とりあえず江戸川に到着。ここから北上し、利根川沿いをのんびり走って宇都宮を目指し、帰りは回収車だからご褒美に餃子とビールで……なんて考えていました。……が、江戸川の河川敷を走り出すと、かなりの強風。しかも向かい風。さすがにe-bikeとはいえ、向かい風で走るのは厳しい。というか、北風寒い。冷たい!! 体力というよりは寒さ対策として、河川敷はやめてGoogle マップを見ながら、できるだけ走りやすい道で進む作戦に変更。
超攻撃的な北風の中をひたすら進む
もともと河川敷のグランドで野球をやっていたので風の強さは体験していましたが、自転車に乗っていると、向かい風も横風もここまで強烈に感じるとは知りませんでした。というか、何事も体験しないと理解はできませんね。ふつうの自転車なら、すぐに諦めて確実に引き返していたと思います。しかし、我々が乗っているのはe-bike。風速12~13mの数字を見て「マジか!?」と衝撃を受けたものの、しっかり着実に進んでしまうのです。立ち漕ぎをすることもなく、ハアハア息が切れることもなく。やっぱりe-bikeはすげぇ!!

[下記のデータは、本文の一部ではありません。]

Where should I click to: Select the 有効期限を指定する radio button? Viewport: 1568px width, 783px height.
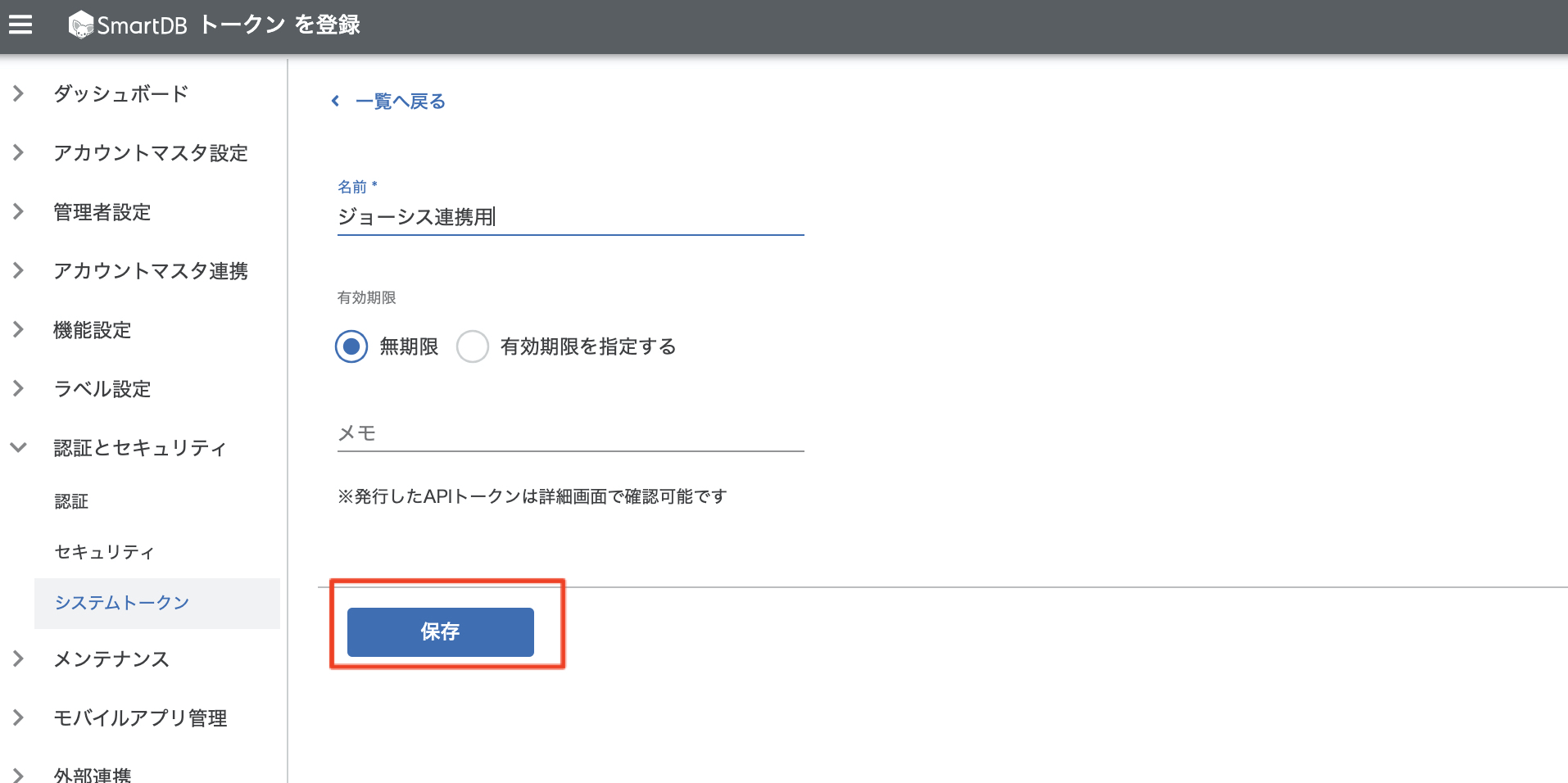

強風をものともしないe-bikeですが、やっぱり北風は堪えます。いつもは普段着で走っていますが、冬のロングライドということもあり、今回はサイクリングジャケットなどを用意していました。初めて着用したわけですが、ここまでの強風と寒さだとこれらのアイテムがなかったら、正直途中で諦めていたかもしれません。今回着用したのは、寒さ対策としてウインドジャケットとグローブ、そして足の負担を軽減するためのサイクリングシューズです。
それぞれの着心地などは別記事でご紹介しようと思いますが、ウインドジャケットとグローブは本当に用意しておいてよかった!! というのが感想。個人的には寒さを完全にブロックしてくれる印象。サイクリングシューズもきっとペダルにパワーをロスなく移行してくれ、なおかつ疲労軽減にも繋がっていたはず……。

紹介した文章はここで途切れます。